On top of this and that comes another intractable and dangerous problem resulting from settlement and its project represented in the daily terrorism practised by settlers, which makes the task of protection in the West Bank more difficult and complex to degrees, and then therefore necessarily increase the volume of resources and the risks resulting from this, very significantly. If in 2021, for example, there were 450 incidents of “settlement violence” (including arson, stone-throwing and live fire) against Palestinians in the West Bank, this number doubled in 2022 and according to the IDF itself there were 850 such incidents, an average of two incidents three per day! Here, the military has to “deal” with these events, and then “address” any Palestinian responses to them. But these figures recorded a very sharp rise in the recent period, especially after October 7, so that the head of the “General Security Service” (Shabak) and the head of the army staff were forced to explicitly warn of the consequences of the continuation of this situation, in one of the sessions held by the “Retracting Ministerial Council for Security Affairs” in the recent period.
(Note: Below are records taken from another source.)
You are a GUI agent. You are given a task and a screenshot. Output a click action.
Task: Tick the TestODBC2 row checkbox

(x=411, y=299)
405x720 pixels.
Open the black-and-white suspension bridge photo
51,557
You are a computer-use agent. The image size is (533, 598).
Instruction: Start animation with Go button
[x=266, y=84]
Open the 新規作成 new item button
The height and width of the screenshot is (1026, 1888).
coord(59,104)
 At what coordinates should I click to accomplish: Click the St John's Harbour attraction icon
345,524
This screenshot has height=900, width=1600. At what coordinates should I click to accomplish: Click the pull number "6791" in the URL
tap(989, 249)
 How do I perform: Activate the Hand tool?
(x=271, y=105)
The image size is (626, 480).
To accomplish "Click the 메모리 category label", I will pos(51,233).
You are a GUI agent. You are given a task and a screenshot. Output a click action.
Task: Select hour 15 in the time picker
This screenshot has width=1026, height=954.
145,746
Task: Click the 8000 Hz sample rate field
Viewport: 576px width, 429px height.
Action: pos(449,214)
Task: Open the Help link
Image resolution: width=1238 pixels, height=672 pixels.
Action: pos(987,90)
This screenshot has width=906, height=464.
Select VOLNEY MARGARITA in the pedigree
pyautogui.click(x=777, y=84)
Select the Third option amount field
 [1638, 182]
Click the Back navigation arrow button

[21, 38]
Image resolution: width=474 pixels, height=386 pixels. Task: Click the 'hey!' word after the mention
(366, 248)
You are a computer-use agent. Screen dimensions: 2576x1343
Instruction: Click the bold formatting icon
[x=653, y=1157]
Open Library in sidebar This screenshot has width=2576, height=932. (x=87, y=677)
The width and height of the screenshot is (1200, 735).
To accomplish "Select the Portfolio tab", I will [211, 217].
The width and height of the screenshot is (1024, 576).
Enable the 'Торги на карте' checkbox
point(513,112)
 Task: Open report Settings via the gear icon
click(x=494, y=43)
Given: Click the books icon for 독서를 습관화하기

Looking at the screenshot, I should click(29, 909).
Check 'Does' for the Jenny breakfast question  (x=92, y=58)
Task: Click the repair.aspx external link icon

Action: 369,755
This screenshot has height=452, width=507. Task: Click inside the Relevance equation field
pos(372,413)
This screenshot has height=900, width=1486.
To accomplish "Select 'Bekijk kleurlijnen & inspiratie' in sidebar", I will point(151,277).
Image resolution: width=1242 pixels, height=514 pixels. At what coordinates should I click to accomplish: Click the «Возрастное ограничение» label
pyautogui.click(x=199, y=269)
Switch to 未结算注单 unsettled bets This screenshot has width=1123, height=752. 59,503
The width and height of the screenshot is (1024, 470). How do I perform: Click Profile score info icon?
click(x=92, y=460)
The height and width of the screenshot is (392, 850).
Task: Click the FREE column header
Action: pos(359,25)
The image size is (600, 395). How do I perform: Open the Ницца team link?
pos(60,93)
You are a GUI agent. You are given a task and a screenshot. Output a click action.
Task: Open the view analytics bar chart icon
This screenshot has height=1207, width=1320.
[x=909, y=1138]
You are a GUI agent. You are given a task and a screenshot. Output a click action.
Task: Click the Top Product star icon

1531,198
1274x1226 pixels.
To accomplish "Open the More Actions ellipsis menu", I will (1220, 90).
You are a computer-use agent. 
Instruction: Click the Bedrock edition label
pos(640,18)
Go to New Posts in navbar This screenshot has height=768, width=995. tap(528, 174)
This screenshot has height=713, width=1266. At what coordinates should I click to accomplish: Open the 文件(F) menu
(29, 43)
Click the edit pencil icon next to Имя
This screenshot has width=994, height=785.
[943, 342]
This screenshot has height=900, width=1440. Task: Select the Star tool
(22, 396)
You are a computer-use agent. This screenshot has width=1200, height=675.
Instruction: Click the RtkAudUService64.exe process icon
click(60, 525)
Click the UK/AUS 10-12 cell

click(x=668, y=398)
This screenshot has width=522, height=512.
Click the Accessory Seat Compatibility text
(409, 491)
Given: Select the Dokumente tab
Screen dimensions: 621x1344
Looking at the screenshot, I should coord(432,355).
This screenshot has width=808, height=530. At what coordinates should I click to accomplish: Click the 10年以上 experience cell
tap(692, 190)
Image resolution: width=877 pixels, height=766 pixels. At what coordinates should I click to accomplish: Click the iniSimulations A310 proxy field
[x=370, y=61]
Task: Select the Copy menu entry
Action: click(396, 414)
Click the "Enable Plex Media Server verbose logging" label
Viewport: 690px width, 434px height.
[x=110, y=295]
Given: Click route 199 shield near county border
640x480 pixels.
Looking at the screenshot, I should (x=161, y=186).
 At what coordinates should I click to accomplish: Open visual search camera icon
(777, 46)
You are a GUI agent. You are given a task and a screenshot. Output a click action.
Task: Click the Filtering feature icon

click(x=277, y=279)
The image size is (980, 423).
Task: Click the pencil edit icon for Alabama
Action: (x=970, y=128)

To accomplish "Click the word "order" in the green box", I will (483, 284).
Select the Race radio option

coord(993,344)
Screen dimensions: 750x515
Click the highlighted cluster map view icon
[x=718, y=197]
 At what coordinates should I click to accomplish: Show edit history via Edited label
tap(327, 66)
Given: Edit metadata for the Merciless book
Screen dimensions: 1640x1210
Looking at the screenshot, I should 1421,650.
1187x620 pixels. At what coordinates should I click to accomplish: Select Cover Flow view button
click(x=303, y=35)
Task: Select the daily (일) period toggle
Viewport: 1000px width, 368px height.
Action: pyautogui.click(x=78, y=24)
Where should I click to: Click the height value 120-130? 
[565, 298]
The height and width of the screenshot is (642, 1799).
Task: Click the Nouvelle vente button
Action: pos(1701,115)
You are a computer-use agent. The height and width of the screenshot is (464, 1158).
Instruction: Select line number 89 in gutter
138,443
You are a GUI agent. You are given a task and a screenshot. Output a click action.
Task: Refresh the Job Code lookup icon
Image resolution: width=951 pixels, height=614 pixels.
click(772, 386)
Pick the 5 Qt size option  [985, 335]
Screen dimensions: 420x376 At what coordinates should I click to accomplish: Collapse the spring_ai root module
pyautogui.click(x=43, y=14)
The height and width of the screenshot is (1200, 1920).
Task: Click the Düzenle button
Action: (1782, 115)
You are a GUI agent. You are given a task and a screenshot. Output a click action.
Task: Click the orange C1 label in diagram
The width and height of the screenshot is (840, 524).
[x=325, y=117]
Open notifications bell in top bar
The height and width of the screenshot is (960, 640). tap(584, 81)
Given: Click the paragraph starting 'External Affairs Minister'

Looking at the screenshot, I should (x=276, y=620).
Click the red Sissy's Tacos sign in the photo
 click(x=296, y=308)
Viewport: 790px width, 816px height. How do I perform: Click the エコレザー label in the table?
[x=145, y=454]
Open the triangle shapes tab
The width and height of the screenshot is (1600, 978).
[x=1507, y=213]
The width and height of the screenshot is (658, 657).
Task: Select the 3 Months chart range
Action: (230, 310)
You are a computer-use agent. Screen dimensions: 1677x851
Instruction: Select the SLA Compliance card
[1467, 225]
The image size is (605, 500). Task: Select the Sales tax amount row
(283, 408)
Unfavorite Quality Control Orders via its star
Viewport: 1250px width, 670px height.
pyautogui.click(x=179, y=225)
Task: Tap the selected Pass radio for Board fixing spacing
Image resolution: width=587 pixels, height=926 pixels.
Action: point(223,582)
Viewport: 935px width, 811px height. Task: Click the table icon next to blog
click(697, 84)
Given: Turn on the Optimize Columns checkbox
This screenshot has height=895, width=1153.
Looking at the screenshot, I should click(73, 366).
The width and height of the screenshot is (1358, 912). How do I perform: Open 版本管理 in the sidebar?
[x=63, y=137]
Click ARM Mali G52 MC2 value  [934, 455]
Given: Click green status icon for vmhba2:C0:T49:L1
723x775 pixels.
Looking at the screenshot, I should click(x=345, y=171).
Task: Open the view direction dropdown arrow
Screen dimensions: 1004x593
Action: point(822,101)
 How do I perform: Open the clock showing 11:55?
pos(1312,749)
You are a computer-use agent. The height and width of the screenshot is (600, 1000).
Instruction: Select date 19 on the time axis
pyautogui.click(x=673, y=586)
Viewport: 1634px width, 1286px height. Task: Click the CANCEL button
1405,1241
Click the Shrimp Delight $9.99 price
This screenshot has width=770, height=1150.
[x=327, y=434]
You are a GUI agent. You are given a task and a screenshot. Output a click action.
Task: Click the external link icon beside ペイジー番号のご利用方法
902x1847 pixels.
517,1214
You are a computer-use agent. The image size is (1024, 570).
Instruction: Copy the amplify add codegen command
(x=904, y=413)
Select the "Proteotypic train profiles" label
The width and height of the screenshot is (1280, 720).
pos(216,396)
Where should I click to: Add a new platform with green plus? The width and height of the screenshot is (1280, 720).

Iqmal: “Either settlements or security”!

Confirming the collapse of the concept of “there is a sufficient army for all”, the “concept document” concludes in this context: “It is clear today, more than ever, that Israel is forced to choose: either settlements or security”! The current situation, in which the military’s resources, in large part, are used to protect settlers is “not an inevitable fate but a political decision made by Israeli governments.”

This is an Apple Translation of the Arabic version of an opinion published by The Palestinian Centre for Israeli Studies “MADAR”, is an independent research center specialized in Israeli affairs, based in the city of Ramallah. Founded in the year 2000.